--- Document text ---
------------------------------------------------------------

The following article was originally published in the Ohio Capital Journal and published on News5Cleveland.com under a content-sharing agreement.
If individual insurance subsidies are allowed to expire at the end of the year, it won’t just harm the millions, including Ohioans, who use it to address conditions like high blood pressure and pneumonia. It will also rip thousands of people out of treatment for opioid-use disorder and increase overdose deaths, the CEO of a treatment company said on Tuesday.
Much of the federal government has been shut down since Oct. 1 as congressional Republicans resist calls to extend subsidies for insurance bought in marketplaces created by the Affordable Care Act. The subsidies are set to expire on Dec. 31, while open enrollment for next year begins in two weeks.
Amid the uncertainty, six states have already posted prices for insurance in the marketplaces next year. U.S. Sen. Raphael Warnock, D-Ga., posted on X an insurance quote received by one constituent, Axios reported. Coverage that cost $307 a month with the subsidy would cost $906 a month without it.
In Ohio, where about 583,000 get coverage on the exchanges, insurance companies have proposed increasing pricing by as much as 40%. It’s unclear whether those proposals include the possible loss of the subsidies.
The health nonprofit KFF estimates that on average, the cost of coverage will more than double for 24 million Americans if the subsidies are allowed to expire.

------------------------------------------------------------

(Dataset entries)
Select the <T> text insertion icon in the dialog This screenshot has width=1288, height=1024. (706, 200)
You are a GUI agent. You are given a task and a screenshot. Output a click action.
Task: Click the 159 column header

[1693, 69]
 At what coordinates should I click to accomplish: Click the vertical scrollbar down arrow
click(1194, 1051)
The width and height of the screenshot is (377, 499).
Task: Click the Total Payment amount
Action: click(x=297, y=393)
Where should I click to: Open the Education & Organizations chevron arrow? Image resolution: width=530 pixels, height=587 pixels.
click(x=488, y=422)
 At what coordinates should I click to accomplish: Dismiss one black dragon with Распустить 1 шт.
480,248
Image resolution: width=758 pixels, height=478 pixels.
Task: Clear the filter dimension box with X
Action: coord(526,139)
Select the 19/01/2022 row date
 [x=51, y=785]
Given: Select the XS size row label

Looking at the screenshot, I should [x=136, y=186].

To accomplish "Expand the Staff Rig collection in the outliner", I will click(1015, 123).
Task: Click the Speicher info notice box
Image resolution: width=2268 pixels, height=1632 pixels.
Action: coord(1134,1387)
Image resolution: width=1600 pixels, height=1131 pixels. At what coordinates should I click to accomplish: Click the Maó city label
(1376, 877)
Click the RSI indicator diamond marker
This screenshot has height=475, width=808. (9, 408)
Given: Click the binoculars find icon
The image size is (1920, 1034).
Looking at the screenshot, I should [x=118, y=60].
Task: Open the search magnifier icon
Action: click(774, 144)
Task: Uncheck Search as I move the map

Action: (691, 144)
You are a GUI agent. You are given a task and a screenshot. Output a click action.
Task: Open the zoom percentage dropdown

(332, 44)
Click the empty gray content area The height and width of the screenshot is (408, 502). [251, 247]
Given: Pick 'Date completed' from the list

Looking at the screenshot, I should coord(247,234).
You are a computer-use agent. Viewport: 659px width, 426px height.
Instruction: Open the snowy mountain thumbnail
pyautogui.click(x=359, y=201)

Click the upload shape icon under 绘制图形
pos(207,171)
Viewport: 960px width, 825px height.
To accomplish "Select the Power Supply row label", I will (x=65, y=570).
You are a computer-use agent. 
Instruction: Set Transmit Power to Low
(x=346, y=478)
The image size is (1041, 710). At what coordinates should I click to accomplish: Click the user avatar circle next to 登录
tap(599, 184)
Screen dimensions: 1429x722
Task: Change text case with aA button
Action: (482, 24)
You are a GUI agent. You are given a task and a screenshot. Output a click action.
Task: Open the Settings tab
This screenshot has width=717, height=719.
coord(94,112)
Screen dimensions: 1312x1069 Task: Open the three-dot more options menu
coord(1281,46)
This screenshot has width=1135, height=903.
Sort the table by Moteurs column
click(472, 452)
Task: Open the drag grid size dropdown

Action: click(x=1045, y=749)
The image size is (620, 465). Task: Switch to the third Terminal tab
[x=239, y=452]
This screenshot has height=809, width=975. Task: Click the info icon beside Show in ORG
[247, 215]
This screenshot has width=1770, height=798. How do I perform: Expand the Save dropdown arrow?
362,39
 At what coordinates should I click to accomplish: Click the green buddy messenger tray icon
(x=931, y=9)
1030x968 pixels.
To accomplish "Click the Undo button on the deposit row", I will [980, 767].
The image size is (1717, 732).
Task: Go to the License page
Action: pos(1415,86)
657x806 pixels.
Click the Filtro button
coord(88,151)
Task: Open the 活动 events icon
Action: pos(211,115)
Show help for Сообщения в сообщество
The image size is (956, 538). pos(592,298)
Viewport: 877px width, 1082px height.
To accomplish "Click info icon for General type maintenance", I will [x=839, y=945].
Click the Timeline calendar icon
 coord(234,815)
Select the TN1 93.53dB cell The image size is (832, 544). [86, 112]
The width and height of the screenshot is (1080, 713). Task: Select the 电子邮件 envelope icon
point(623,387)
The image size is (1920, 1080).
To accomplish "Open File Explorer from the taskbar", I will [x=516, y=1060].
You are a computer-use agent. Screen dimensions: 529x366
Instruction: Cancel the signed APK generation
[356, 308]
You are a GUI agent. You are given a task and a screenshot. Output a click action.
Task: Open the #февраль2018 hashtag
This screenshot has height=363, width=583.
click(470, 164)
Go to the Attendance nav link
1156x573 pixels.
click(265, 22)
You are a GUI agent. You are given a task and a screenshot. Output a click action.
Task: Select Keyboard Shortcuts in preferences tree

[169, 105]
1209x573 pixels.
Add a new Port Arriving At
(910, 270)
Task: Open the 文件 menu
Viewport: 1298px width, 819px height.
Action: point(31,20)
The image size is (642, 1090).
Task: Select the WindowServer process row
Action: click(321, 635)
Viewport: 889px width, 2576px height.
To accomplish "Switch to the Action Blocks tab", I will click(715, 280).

------------------------------------------------------------

--- Questions ---
1. List the news outlets named in the article about the expiring insurance subsidies.
2. Go on with the article about the expiring insurance subsidies, starting after its last sentence.
The dataset entries play no part in the work here.

--- Answers in order ---
1. Ohio Capital Journal, News5Cleveland.com, Axios

2.
That won’t just result in many more uninsured Americans, said Cooper Zelnick, CEO of Groups. It will put treatment out of reach for hundreds of thousands of Americans suffering from opioid-use disorder.
The company has 20,000 patients in 12 states, including Ohio. Instead of billing insurers or Medicaid for services such as doctor visits or drug tests, Groups is paid based on outcomes as a consequence of its “wraparound” services.
That makes it the largest “value-based” provider of opioid treatment in the country, Zellnick said.
For many, those outcomes will be in jeopardy if the ACA insurance subsidies are allowed to expire, he said.
“We serve 1,500 people every week nationally who have coverage through the ACA exchanges who will no longer be able to afford insurance once the subsidies expire,” he said. “We believe a significant portion of those folks will wrongly not qualify for Medicaid and not be eligible for employer-sponsored insurance.”
For people in recovery to get coverage through the exchanges, they most likely have gotten things together enough to hold down one job or several. If coverage is no longer affordable, they will face the stress of no health coverage for themselves and their families at the same time they lose treatment for their addiction.
For every person who backslides into using, that means more kids growing up with the chaos and neglect of drug-addicted parents, more people languishing in jails and prisons, more uncompensated ER visits, and more absenteeism from work.
And then there are the people who simply won’t be here. The ACA health subsidies were implemented in 2021. They’re credited with helping bring down the rate of the uninsured in the United States to an all-time low of 8% in the first quarter of 2022, according to the U.S. Department of Health and Human Services.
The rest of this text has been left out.